Reputation: 710
In the following code, I expected the compiler to identify that the output
gets defined either in the if
section or in the else
section.
val df1 = spark.createDataFrame(Seq(
(1, 10),
(2, 20)
)).toDF("A", "B")
val df2 = spark.emptyDataFrame
if(df2.isEmpty){
val output = df1
}
else{
val output = df2
}
println(output.show)
However, it gives me an error saying error: not found: value output
. if I do the same exact implementation in python it works fine and I get the expected output. In order to make this work in spark using scala I have defined output
as a mutable variable and update it inside the if-else
.
var output = spark.emptyDataFrame
if(df2.isEmpty){
output = df1
}
else{
output = df2
}
println(output.show)
Why doesn't the first implementation work and is there a way to get the expected outcome without using a mutable variable?
Upvotes: 2
Views: 943
Reputation: 22850
I suspect you come from a Python background where this kind of behavior is allowed.

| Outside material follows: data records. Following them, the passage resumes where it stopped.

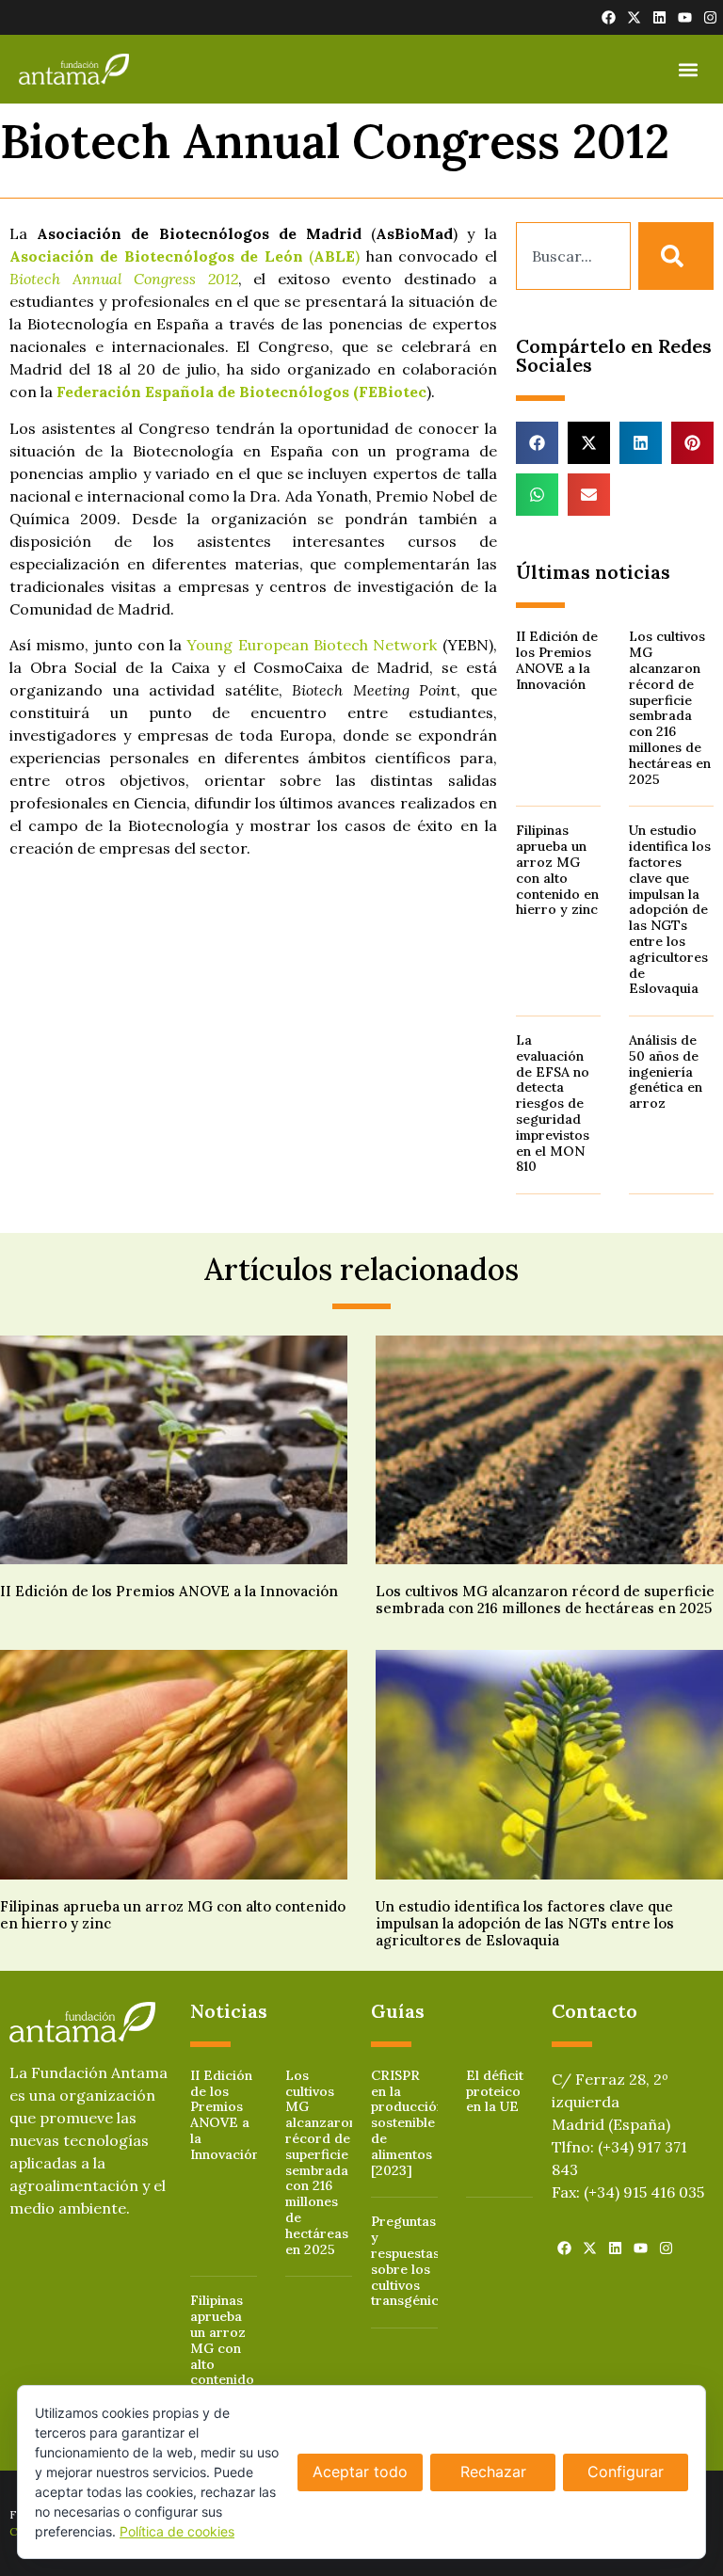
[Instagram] (710, 17)
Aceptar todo (360, 2471)
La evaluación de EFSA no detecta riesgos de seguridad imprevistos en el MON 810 (552, 1103)
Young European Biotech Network (311, 644)
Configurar (625, 2471)
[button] (688, 69)
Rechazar (493, 2471)
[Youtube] (685, 17)
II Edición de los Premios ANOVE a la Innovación (557, 660)
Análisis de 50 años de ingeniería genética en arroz (665, 1072)
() (184, 256)
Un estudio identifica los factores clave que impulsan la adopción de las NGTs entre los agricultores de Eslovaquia (670, 909)
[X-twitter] (634, 17)
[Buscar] (676, 256)
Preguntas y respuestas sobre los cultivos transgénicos (412, 2261)
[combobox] (573, 256)
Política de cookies (177, 2531)
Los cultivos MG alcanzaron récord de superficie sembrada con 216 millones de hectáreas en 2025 (670, 707)
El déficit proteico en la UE (494, 2091)
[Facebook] (608, 17)
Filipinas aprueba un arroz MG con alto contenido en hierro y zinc (557, 870)
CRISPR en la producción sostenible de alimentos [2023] (407, 2123)
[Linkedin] (659, 17)
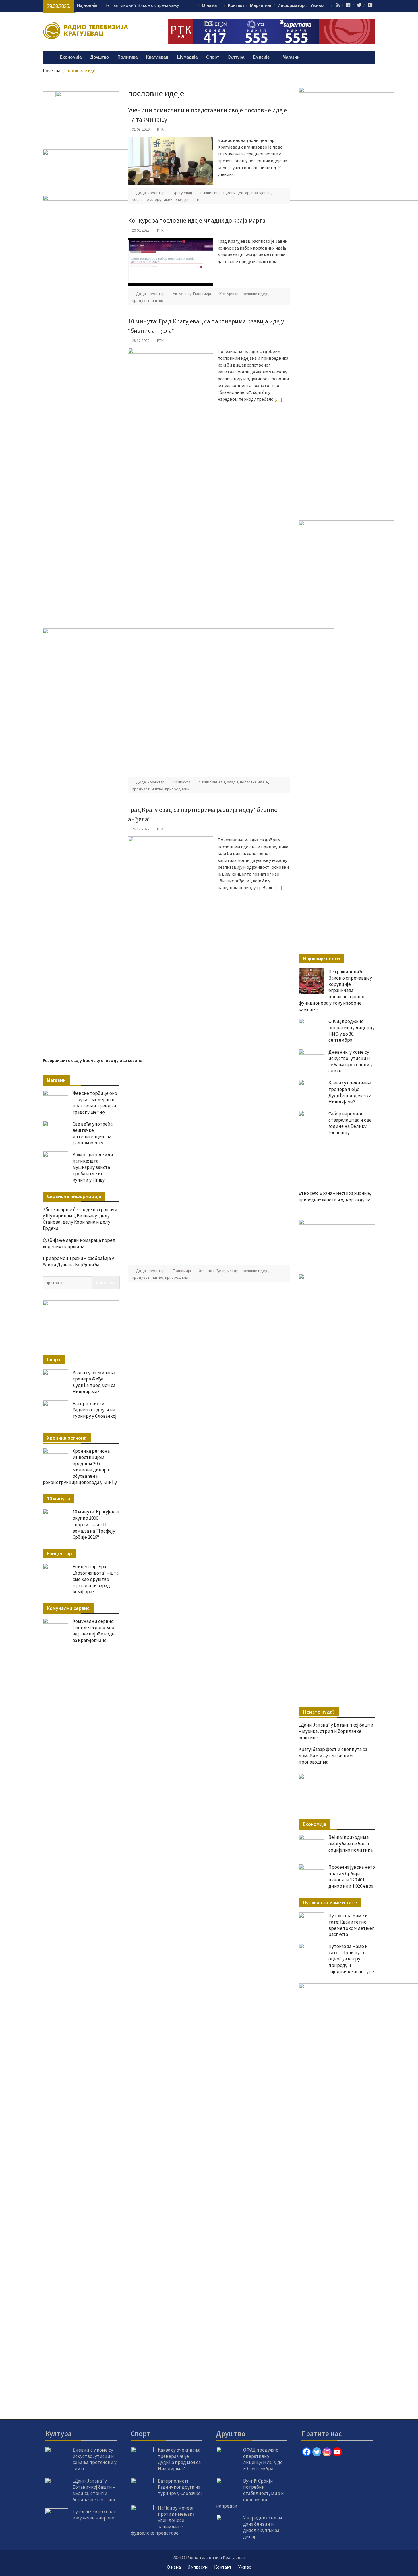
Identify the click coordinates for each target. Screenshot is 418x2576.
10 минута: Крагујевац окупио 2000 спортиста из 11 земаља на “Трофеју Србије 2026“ (96, 1524)
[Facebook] (306, 2451)
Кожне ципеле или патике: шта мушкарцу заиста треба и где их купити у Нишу (93, 1167)
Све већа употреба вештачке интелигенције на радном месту (93, 1133)
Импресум (197, 2567)
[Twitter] (316, 2451)
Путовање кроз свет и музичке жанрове (94, 2514)
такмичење (172, 199)
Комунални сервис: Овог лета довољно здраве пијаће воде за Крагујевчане (94, 1630)
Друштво (99, 57)
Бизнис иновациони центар (224, 192)
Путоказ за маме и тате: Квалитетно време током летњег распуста (351, 1924)
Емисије (261, 57)
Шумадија (187, 57)
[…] (278, 399)
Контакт (236, 5)
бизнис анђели (211, 782)
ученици (191, 199)
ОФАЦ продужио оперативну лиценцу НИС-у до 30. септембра (351, 1030)
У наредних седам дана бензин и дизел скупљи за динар (262, 2527)
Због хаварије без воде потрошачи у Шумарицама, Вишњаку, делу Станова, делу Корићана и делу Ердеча (80, 1218)
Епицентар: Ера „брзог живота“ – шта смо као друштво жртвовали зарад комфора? (96, 1579)
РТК (160, 230)
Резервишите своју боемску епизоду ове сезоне (92, 1060)
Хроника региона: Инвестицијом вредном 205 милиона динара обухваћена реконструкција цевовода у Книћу (80, 1466)
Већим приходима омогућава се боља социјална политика (350, 1843)
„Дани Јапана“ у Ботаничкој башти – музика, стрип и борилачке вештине (336, 1731)
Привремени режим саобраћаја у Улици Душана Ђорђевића (78, 1261)
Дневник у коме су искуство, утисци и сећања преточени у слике (350, 1061)
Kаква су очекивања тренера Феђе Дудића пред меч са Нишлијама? (349, 1092)
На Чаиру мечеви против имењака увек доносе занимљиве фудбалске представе (163, 2520)
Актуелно (181, 293)
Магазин (290, 57)
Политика (127, 57)
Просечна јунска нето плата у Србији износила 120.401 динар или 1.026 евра (351, 1876)
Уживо (317, 5)
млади (232, 782)
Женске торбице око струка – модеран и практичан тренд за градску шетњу (95, 1102)
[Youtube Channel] (337, 2451)
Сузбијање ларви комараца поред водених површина (79, 1243)
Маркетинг (261, 5)
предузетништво (147, 300)
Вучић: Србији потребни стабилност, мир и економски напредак (250, 2493)
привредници (177, 788)
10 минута (181, 782)
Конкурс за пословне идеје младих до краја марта (197, 220)
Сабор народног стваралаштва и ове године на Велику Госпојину (350, 1123)
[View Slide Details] (320, 1240)
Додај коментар (150, 192)
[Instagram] (327, 2451)
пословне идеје (146, 199)
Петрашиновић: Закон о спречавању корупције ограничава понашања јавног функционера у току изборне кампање (335, 990)
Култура (235, 57)
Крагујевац (157, 57)
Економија (71, 57)
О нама (209, 5)
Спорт (212, 57)
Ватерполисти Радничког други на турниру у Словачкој (95, 1409)
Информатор (291, 5)
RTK (160, 129)
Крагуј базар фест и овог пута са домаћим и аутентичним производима (333, 1755)
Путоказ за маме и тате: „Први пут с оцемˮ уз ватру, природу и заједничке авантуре (351, 1958)
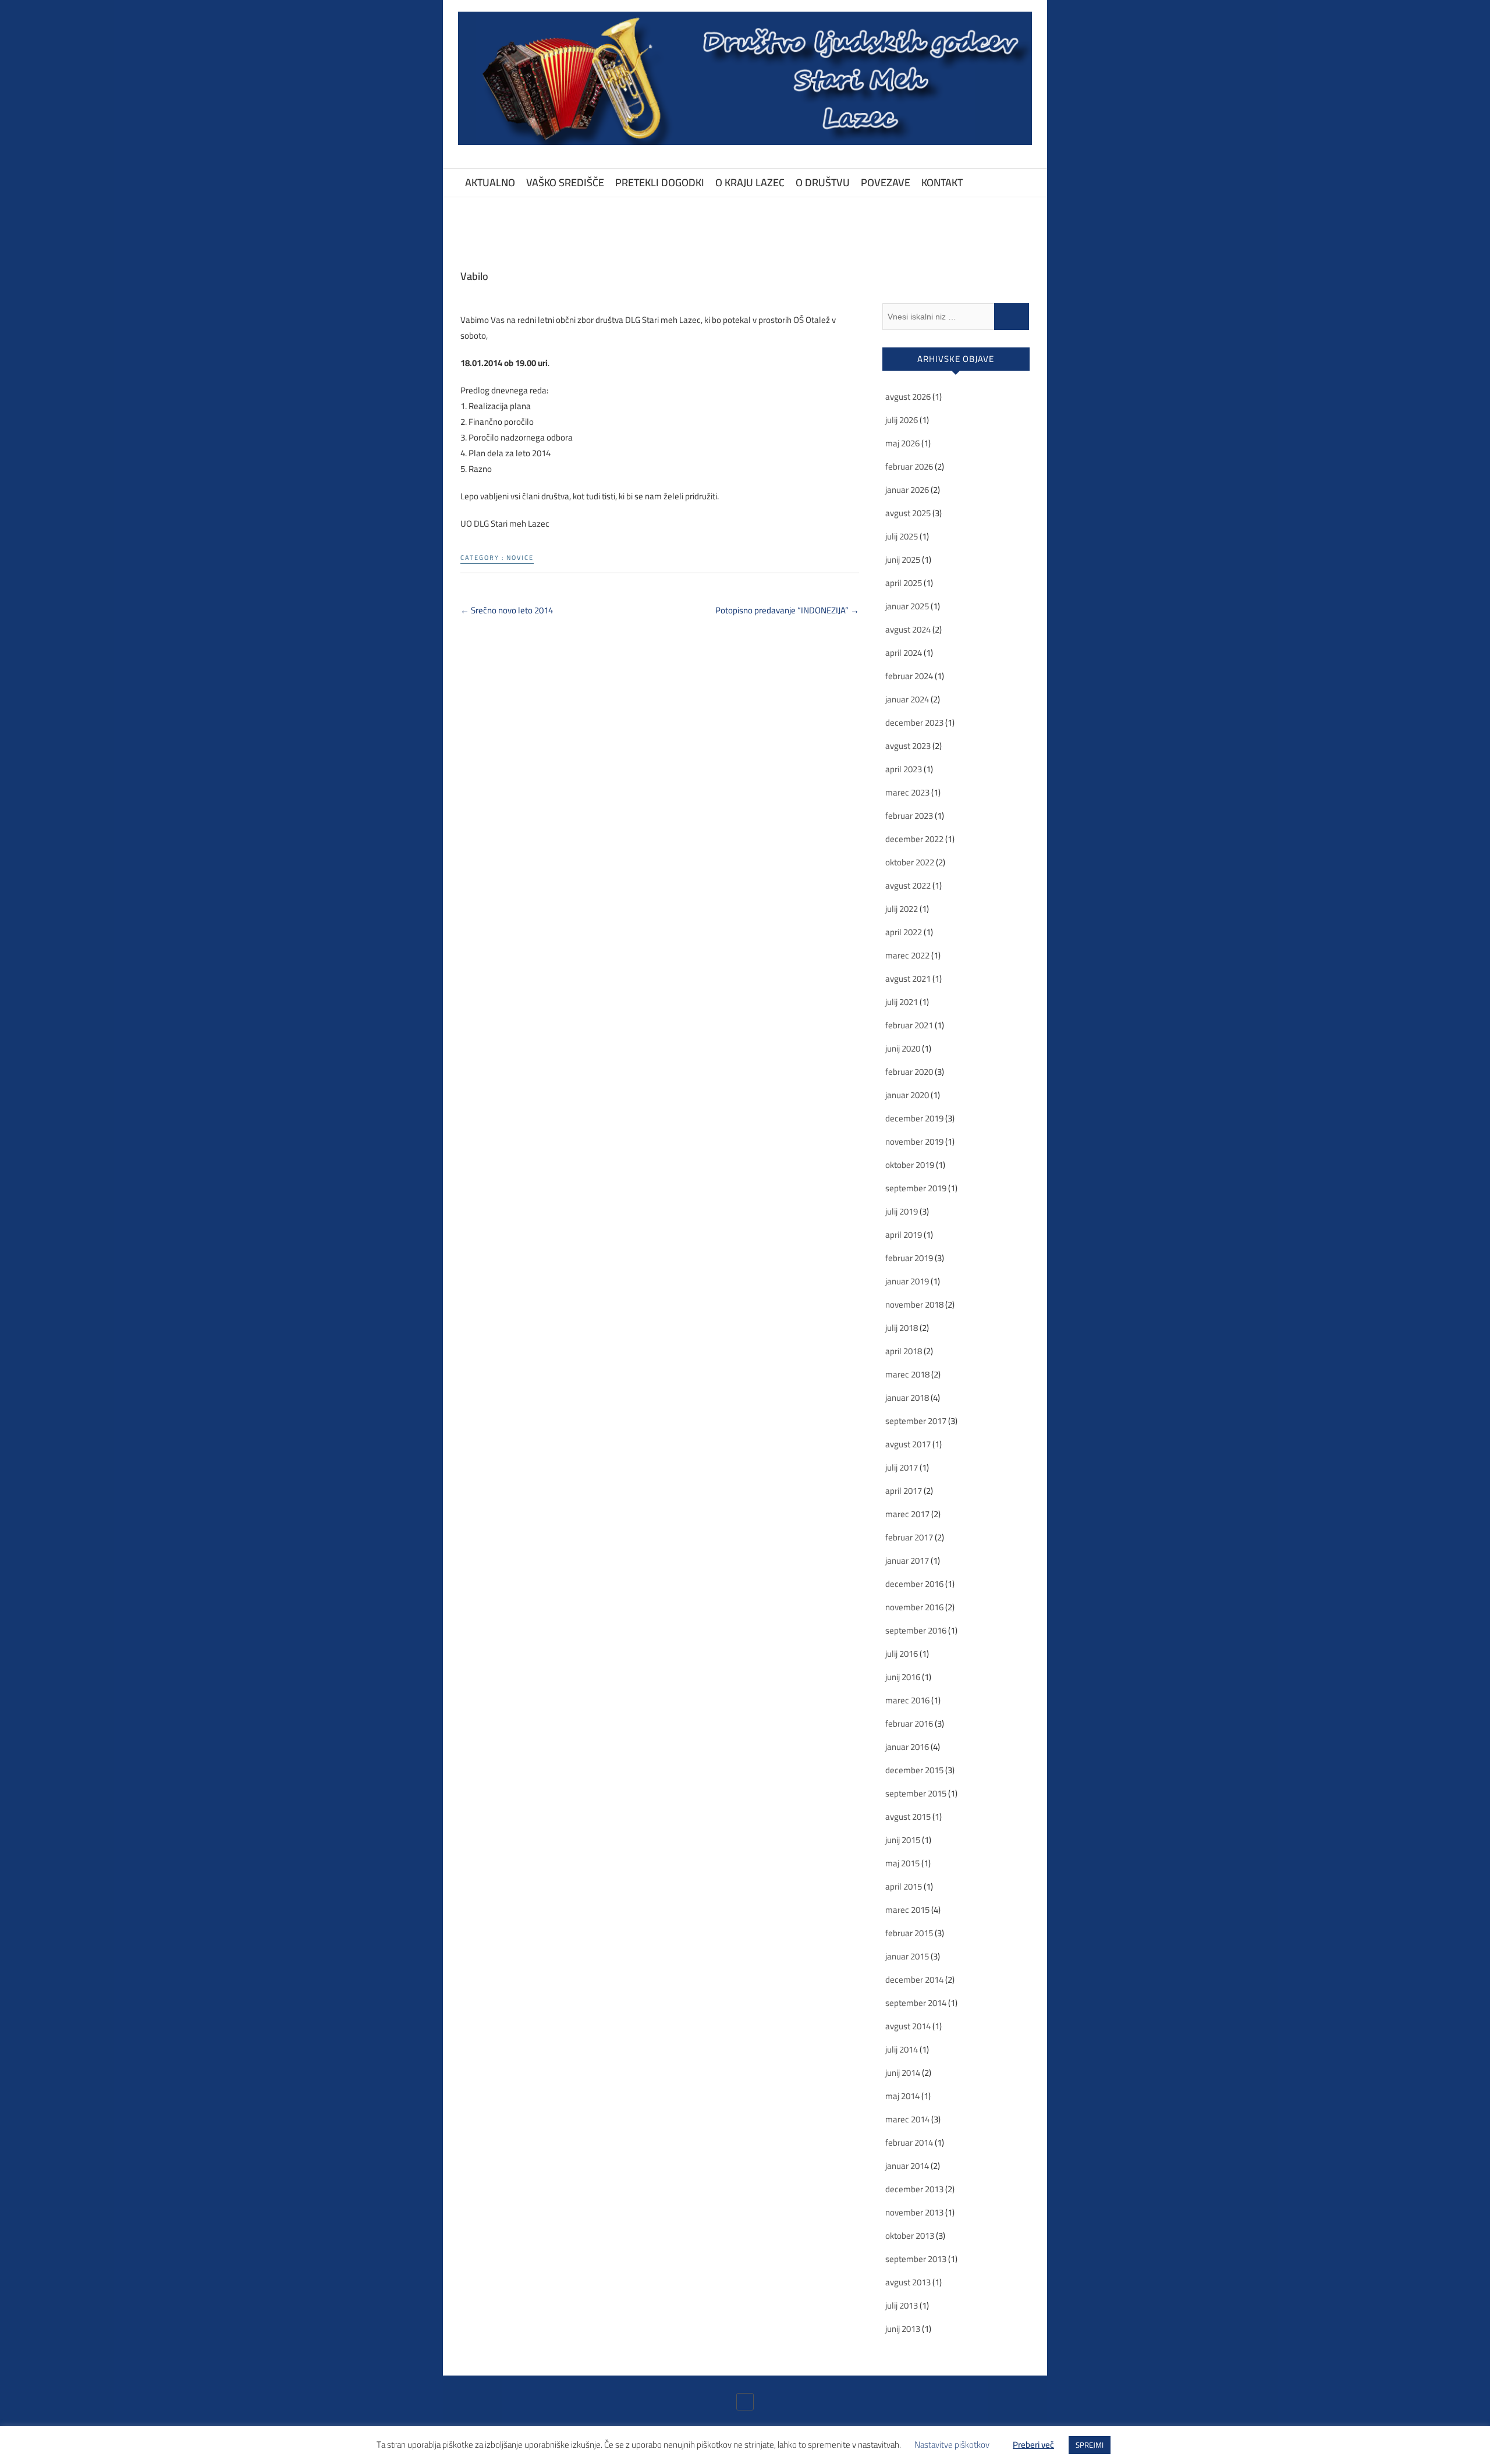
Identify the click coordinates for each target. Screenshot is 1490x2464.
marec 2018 (907, 1374)
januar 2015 (907, 1956)
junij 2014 (902, 2072)
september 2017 (915, 1420)
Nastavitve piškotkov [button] (951, 2444)
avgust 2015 (908, 1816)
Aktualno (490, 182)
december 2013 (914, 2189)
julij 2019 (901, 1211)
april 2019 (903, 1234)
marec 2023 (907, 792)
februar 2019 (909, 1257)
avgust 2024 (908, 629)
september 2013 (915, 2258)
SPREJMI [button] (1090, 2445)
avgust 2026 (908, 396)
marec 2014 (907, 2119)
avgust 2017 (908, 1444)
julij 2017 (901, 1467)
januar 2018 (907, 1397)
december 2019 (914, 1118)
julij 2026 (901, 419)
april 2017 (903, 1490)
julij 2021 (901, 1001)
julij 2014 (901, 2049)
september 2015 (915, 1793)
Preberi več (1033, 2444)
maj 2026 (902, 443)
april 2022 (903, 932)
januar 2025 (907, 606)
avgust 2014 (908, 2026)
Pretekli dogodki (659, 182)
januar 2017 (907, 1560)
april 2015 (903, 1886)
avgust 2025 (908, 513)
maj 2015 (902, 1863)
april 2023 (903, 769)
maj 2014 (902, 2095)
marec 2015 (907, 1909)
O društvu (823, 182)
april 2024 (903, 652)
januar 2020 (907, 1095)
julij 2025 (901, 536)
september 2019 (915, 1188)
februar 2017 (909, 1537)
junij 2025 (902, 559)
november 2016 (914, 1607)
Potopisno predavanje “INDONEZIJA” (787, 610)
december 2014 (914, 1979)
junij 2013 (902, 2328)
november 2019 (914, 1141)
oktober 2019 (909, 1164)
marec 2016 (907, 1700)
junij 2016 (902, 1676)
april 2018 (903, 1351)
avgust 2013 (908, 2282)
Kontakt (942, 182)
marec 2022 (907, 955)
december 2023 (914, 722)
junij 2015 (902, 1839)
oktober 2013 (909, 2235)
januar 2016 (907, 1746)
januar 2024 (907, 699)
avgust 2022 (908, 885)
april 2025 (903, 582)
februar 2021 (909, 1025)
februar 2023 (909, 815)
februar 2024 (909, 676)
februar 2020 (909, 1071)
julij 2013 (901, 2305)
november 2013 (914, 2212)
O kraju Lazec (750, 182)
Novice (520, 557)
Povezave (885, 182)
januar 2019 (907, 1281)
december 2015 (914, 1770)
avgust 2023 (908, 745)
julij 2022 (901, 908)
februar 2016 (909, 1723)
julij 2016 (901, 1653)
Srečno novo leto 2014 (506, 610)
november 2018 (914, 1304)
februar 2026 (909, 466)
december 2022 (914, 838)
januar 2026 (907, 489)
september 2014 (915, 2002)
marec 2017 (907, 1514)
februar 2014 (909, 2142)
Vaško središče (565, 182)
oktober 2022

In Scala this is not possible to achieve as is, because the if / else
structure creates a new block, and what is defined in a block only resides in such block.
You may fix this by using a mutable variable...
var output: DataFrame = _
if(df2.isEmpty){
output = df1
}
else{
output = df2
}
However, this is very Java and goes against the immutable principle.
In Scala, a block is an expression, and as such, they can return values.
Thus, this is the more idiomatic way to solve the problem in Scala.
val output = if(df2.isEmpty) df1 else df2
Upvotes: 7